During the pandemic, many rescue groups have struggled to keep up with the demand for pets. The B.C. SPCA, for instance, has seen as many as 200 applications for a single puppy.
After their dog died, Esquimalt couple Val Lawton and Robb Johnstone were frustrated by their unsuccessful efforts to adopt from B.C. rescue groups until they found Mex-Can Pet Partners in January, just before the pandemic hit.
“We saw a photo of Julie on the website and knew she was the one,” says Johnstone.
They met with Davis, and within two weeks the Chihuahua-Yorkie mix was curled up on their sofa. “Street dogs are smart and she can read our moods,” Lawton says. “She knows when we need a cuddle. Julie is a wonderful addition to our family.”

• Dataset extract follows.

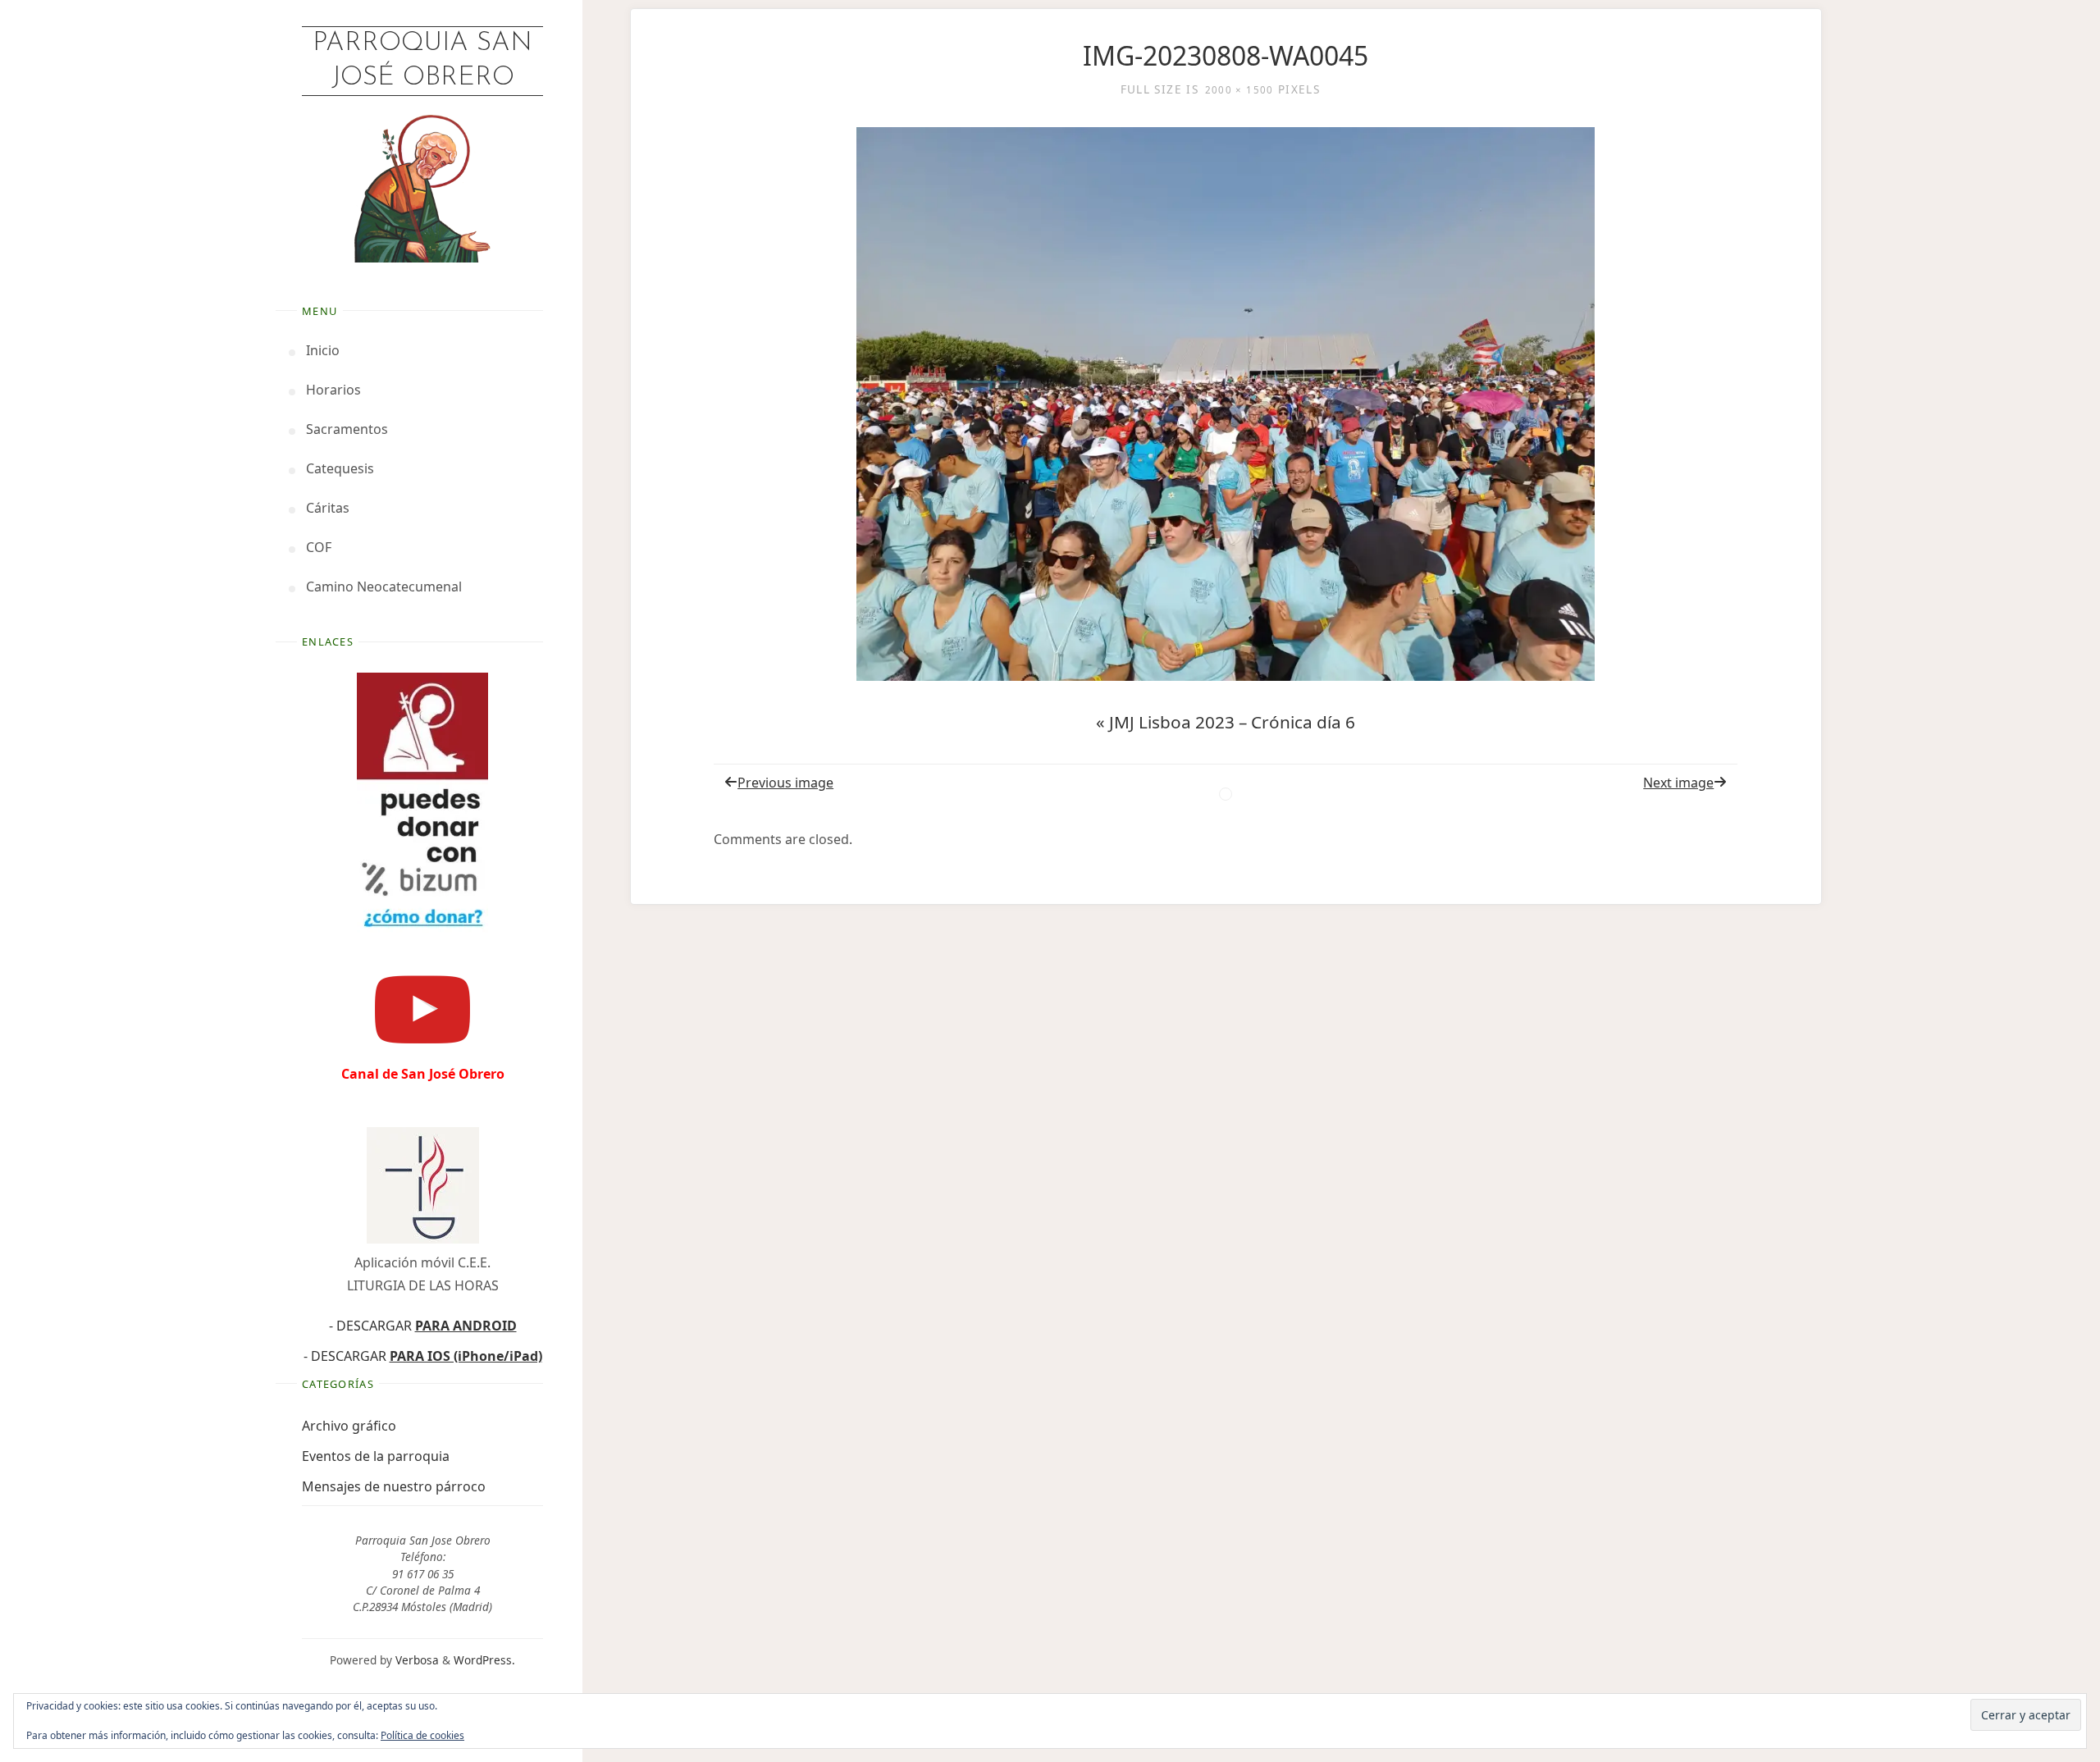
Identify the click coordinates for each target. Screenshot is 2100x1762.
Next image (1678, 783)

The key to the adoption process is matching people with the right dog, Davis says. “My goal is to make everyone happy and having no dogs returned. It's best to get it right the first time because we want to minimize changes in a dog's life.”
All Mex-Can dogs already have adoptive or foster homes waiting for them before they leave Mexico. They are spayed or neutered, as well as being up to date on their vaccinations and tested for diseases common to Mexico (such as heartworm, ehrlichia and leishmaniasis).
“Marlene Davis is one of very few rescuers we work with, and we have a waiting list,” says Wings of Rescue's president and CEO Ric Browde. “So many rescues cut protocol and safety measures, but Marlene follows every regulation to the letter. We sailed through customs at Victoria airport because she did it right.”
Browde jokes that their passengers “are cuter, friendlier and often better behaved than those flown by other airlines.”
“Once we hit 3,000 metres, all the dogs fall asleep, like someone waves a magic wand,” he says. “When we start to land, it's like having a plane full of three-year-olds asking `Are we there yet?' They all wake up at the same time.”